HGQ2 is a major improvement over HGQ with more supported layers, more quantizer options, better performance. As HGQ2 moves to Keras v3, it can be used natively with JAX
, PyTorch
, and TensorFlow
backends.
HGQ2 (High Granularity Quantization 2) is a quantization-aware training framework built on Keras v3, targeting real-time deep learning applications on edge devices like FPGAs. It provides a comprehensive set of tools for creating and training quantized neural networks with minimal effort.
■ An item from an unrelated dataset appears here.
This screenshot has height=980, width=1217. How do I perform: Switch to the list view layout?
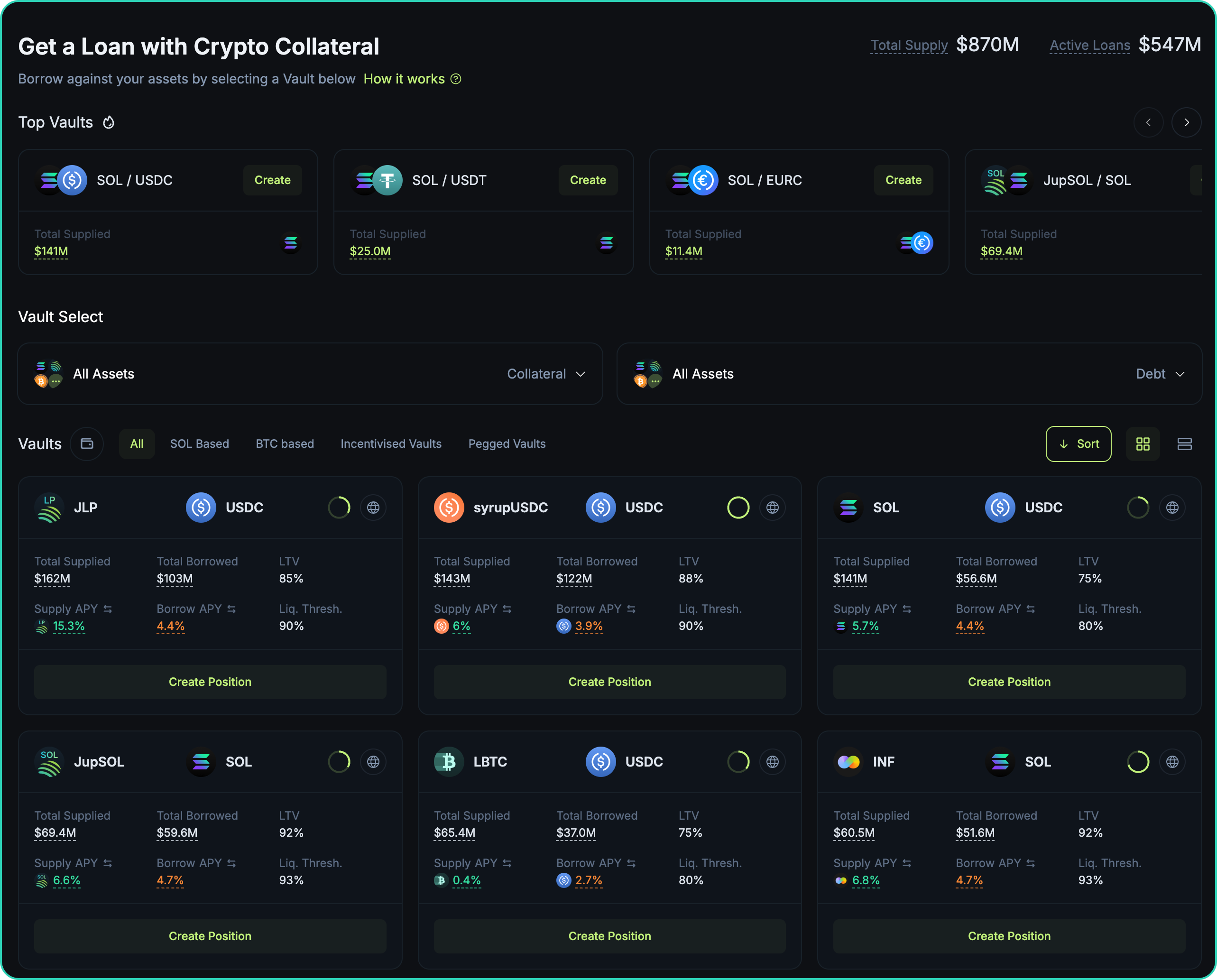pyautogui.click(x=1184, y=444)

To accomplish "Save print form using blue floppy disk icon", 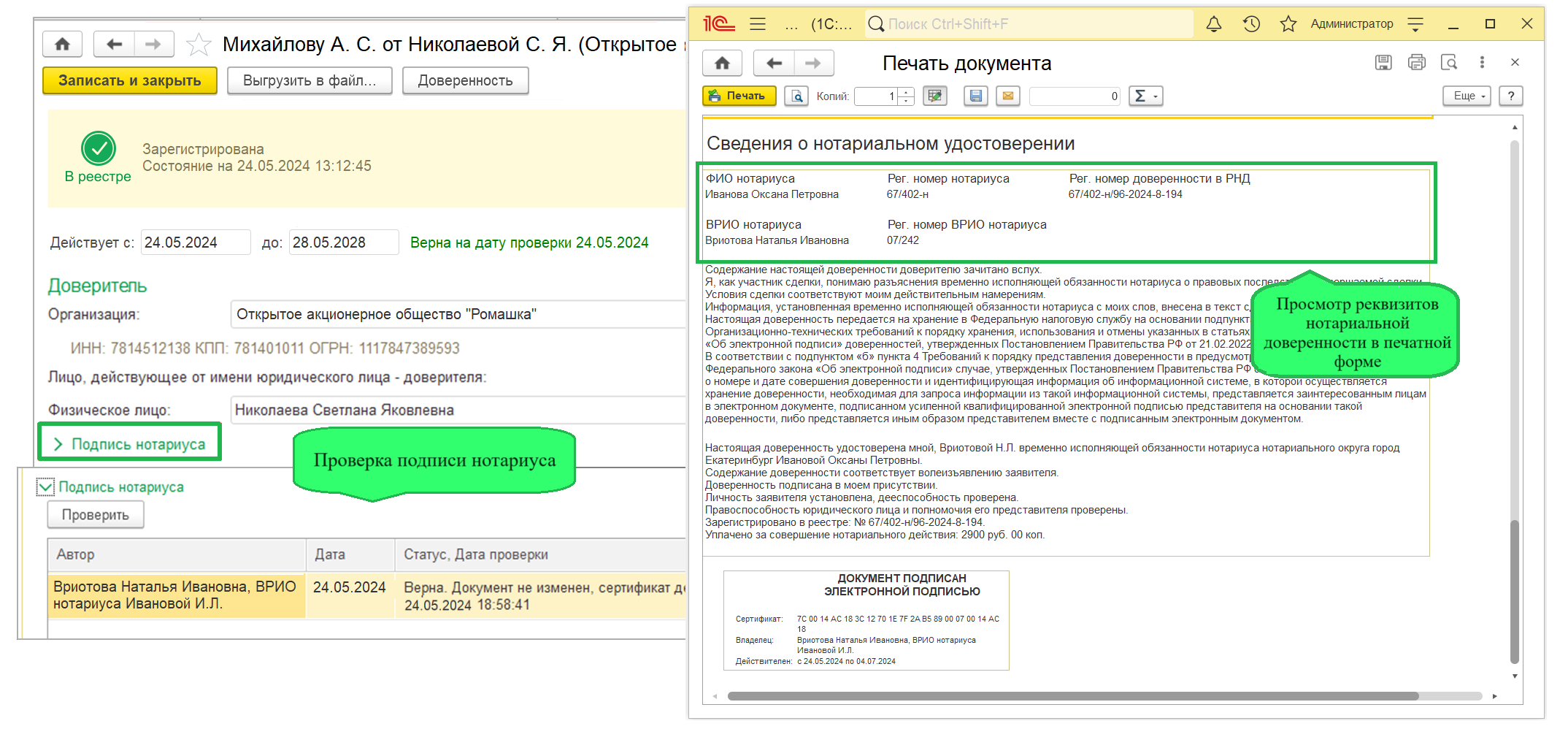I will click(976, 96).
HGQ2 implements an gradient-based automatic bitwidth optimization and quantization-aware training algorithm. By laveraging gradients, it allows for bitwidth optimization at arbitrary granularity, up to per-weight and per-activation level.
Key Features
Multi-backend support: Works with TensorFlow, JAX, and PyTorch through Keras v3
Flexible quantization: Supports different quantization schemes including fixed-point and minifloat
Hardware synthesis: Direct integration with hls4ml for FPGA deployment
Trainable quantization parameters: Optimize bitwidths through gradient-based methods
Effective Bit-Operations (EBOP): Accurate resource estimation during training for the deployed firmware
Advanced layer support: HGQ2 supports advanced layers like einsum, einsum dense, and multi-head attention layers with quantization and hardware synthesis support
import keras
from hgq.layers import QDense, QConv2D
from hgq.config import LayerConfigScope, QuantizerConfigScope
# Setup quantization configuration
# These values are the defaults, just for demonstration purposes here
with (
# Configuration scope for setting the default quantization type and overflow mode
# The second configuration scope overrides the first one for the 'datalane' place
QuantizerConfigScope(place='all', default_q_type='kbi', overflow_mode='SAT_SYM'),
# Configuration scope for enabling EBOPs and setting the beta0 value
QuantizerConfigScope(place='datalane', default_q_type='kif', overflow_mode='WRAP'),
LayerConfigScope(enable_ebops=True, beta0=1e-5),
):
model = keras.Sequential([
QConv2D(32, (3, 3), activation='relu'),
keras.layers.MaxPooling2D((2, 2)),
keras.layers.Flatten(),
QDense(10)
])
... # Training, evaluation, and anything else you want to do with the model
model_hls = hls4ml.converters.convert_from_keras(model, ...)
# Model-wise precision propagation is done automatically for HGQ models for bit-exactness
# Do NOT pass precision config if you don't know what you are doing
model_hls.compile()
Note
Do not pass any precision configuration from hls4ml.converters.convert_from_keras
in general. HGQ-defined models will invoke model-wise precision propagation automatically to ensure bit-exactness between the Keras model and the generated HLS code (See here for more details).